3.2.5. Parameterized \(\hfun\) Functions

Manifold Sampling permits parameterized \(\hfun\) functions, which it can use only once users have chosen a single set of parameter values for formulating a specific \(\hfun\) function and, therefore, a single related problem. As an example, the following routines can be used to create a single hfun for a single set of desired parameter values. While these routines are presented through their integration into the Python package, the documentation is valid for the MATLAB version of these routines, which are located in manifold_sampling/m/general_nonsmooth_h_funs.

ibcdfo.manifold_sampling.create_censored_L1_loss_hfun(C, D)

A generalized version of Womersley’s censored \(\ell_1\) loss function Womersley [7].

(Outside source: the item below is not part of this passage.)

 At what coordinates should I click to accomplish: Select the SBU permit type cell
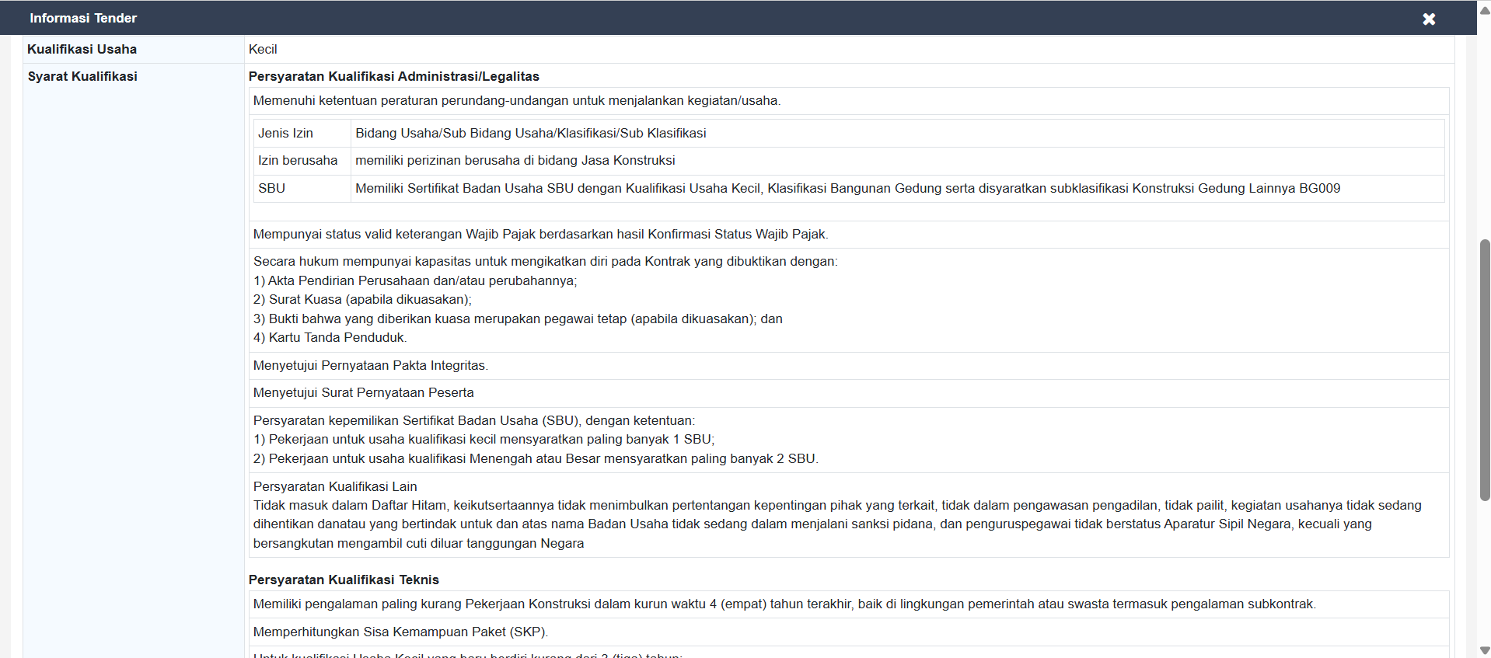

Given observed outputs \(\zvec\in\R^m\), a per-component censoring floor \(\cvec\in\R^m\), and target data \(\dvec\in\R^m\), this objective is

\[\hfun(\zvec;\cvec,\dvec) = \sum_{i=1}^{m} \left|\, d_i - \max(z_i, c_i)\,\right|.\]

This produces a one-sided (censored) discrepancy: components with \(z_i < c_i\) are treated as if the observation were \(c_i\), so the loss does not continue to decrease by driving \(z_i\) below the censoring floor. This reduces sensitivity to outliers, preventing any single component from dominating the measure of misfit.

Parameters:

C – 1D NumPy array that provides the censoring values \(c_i\).
D – 1D NumPy array that provides the target data \(d_i\).

Returns:

hfun constructed with the given \(c_i, d_i\) that is compatible only with \(\zvec\) arguments of the same length as C and D.

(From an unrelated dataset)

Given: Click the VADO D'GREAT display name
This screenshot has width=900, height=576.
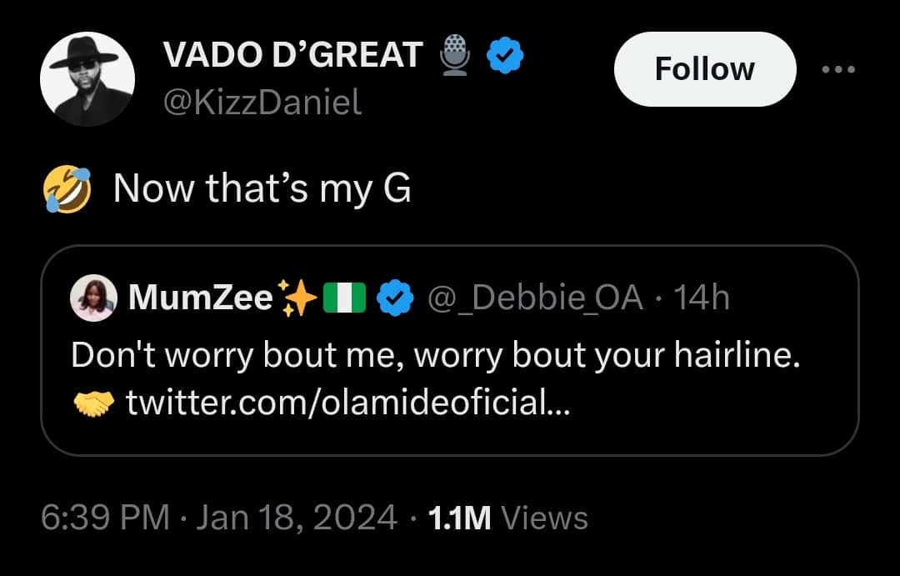Looking at the screenshot, I should [293, 56].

ibcdfo.manifold_sampling.create_piecewise_quadratic_hfun(Qs, zs, cs)

Create an \(\hfun\) function using the given \(Q_j, \zvec_j, c_j\) parameter values for constructing and using the manifold sampling piecewise quadratic objective function

\[\hfun\left(\zvec; Q_1, \cdots, Q_l, \zvec_1, \cdots, \zvec_l, c_1, \cdots, c_l\right) = \max_{j\in\set{1, \cdots, l}}\set{\norm{\zvec - \zvec_j}^2_{Q_j} + c_j}.\]

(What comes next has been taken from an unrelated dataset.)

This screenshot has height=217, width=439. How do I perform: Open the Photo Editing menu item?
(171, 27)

This family of \(h\) functions is included in the package as an example and might not be useful for constructing practical optimization problems.

Parameters:

Qs – \(m \times m \times l\) NumPy array that contains the \(Q_j \in \R^{m \times m}\) parameter values. Note that at least one \(Q_j\) should be symmetric positive definite in order for the associated optimization problem to be well-defined. There is no error checking to confirm that given Qs arguments satisfy this requirement.
zs – \(m \times l\) NumPy array that contains the \(\zvec_j \in \R^m\) parameter values
cs – 1D NumPy array of length \(l\) that specifies the \(c_j\) parameter values

Returns:

hfun constructed with the given \(Q_j, \zvec_j, c_j\) that is compatible only with \(\zvec\) arguments whose lengths are compatible with the shapes of Qs and zs.